CHALLENGE: Put the lines from the one containing "Where should I" through the end of the records into a two-column CSV with the columns request and answer. Give one row for each request, with its text and its answer each in a single quoted field, turn line breaks into spaces, and leave the pictures out.
START MATERIALS PROVIDED
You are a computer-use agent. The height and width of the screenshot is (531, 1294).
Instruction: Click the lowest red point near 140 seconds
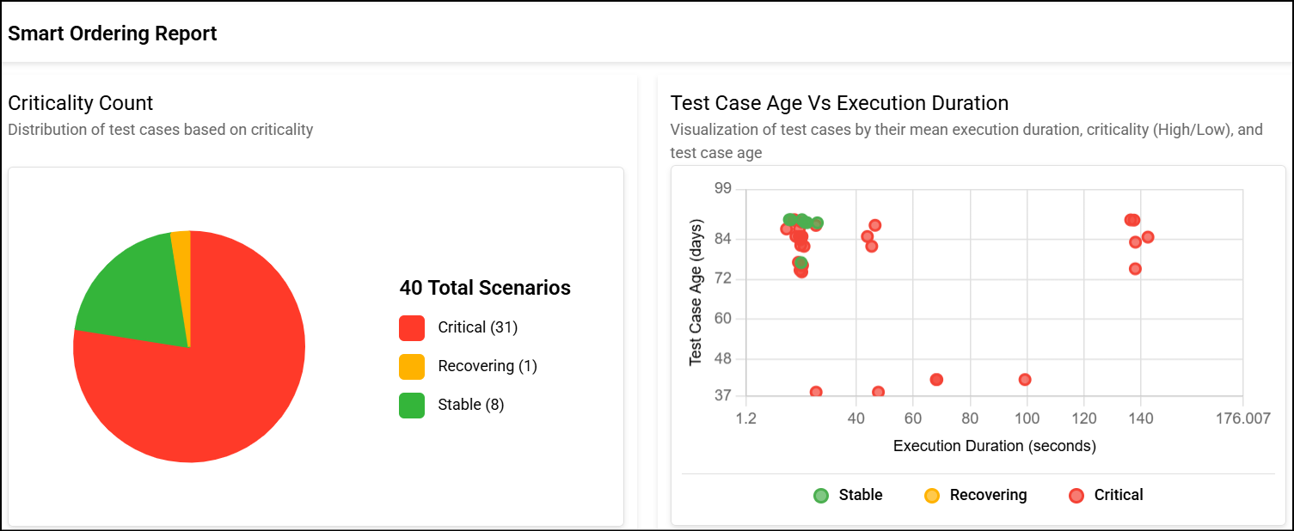1135,269
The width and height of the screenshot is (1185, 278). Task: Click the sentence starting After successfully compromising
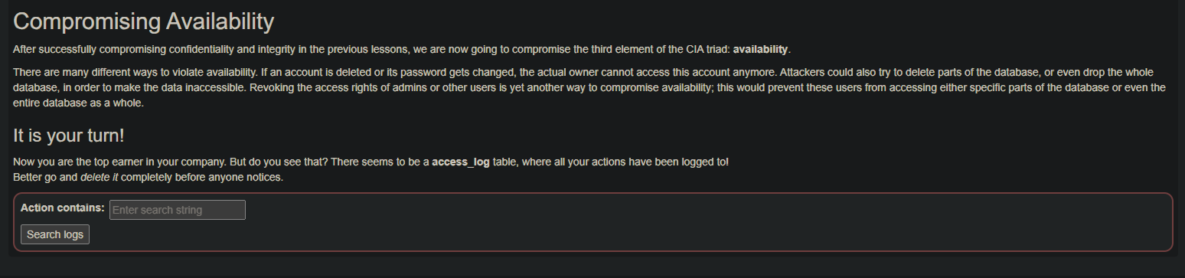(x=402, y=49)
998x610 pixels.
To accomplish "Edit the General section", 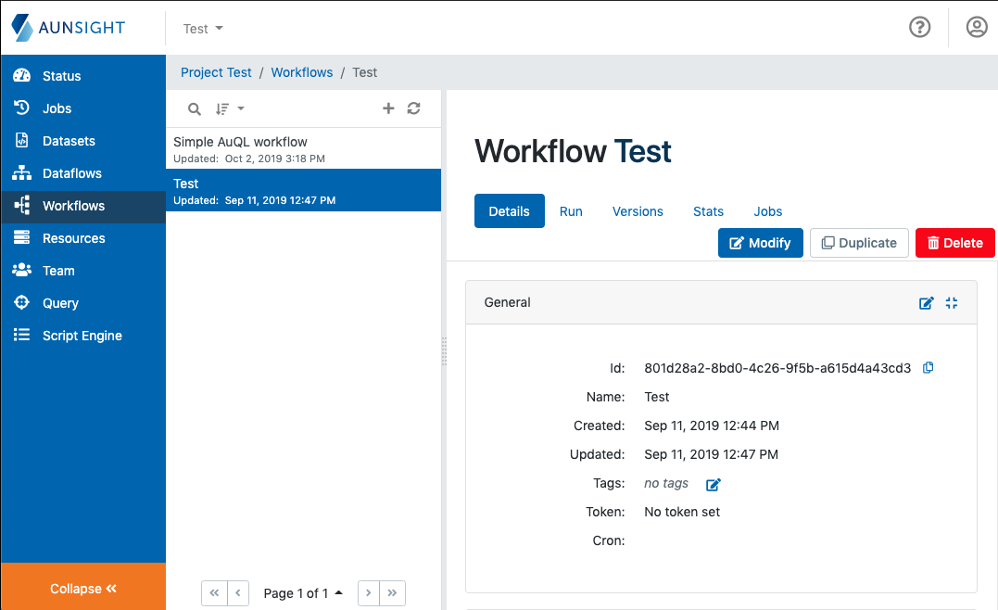I will point(927,302).
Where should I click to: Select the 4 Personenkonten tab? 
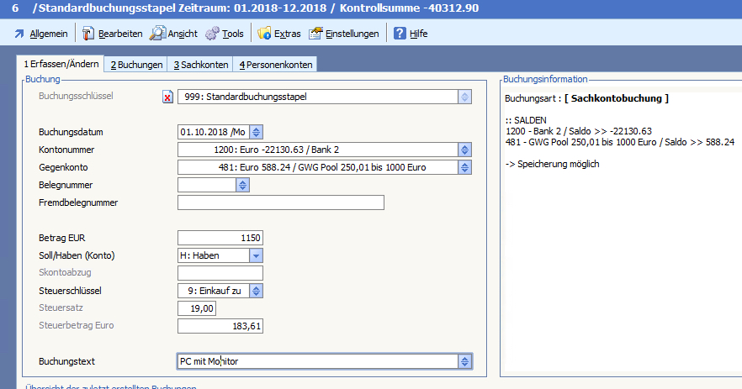(275, 65)
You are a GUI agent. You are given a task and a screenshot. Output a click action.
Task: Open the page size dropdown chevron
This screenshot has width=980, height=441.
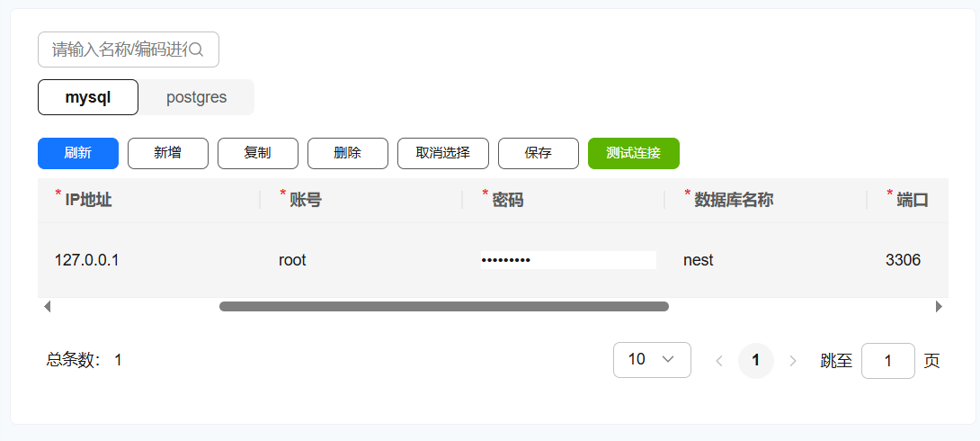pos(667,359)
END MATERIALS PROVIDED
RESULT BELOW:
request,answer
"Where should I click to: Select the 4 Personenkonten tab?","(275, 65)"
"You are a GUI agent. You are given a task and a screenshot. Output a click action. Task: Open the page size dropdown chevron This screenshot has width=980, height=441.","pos(667,359)"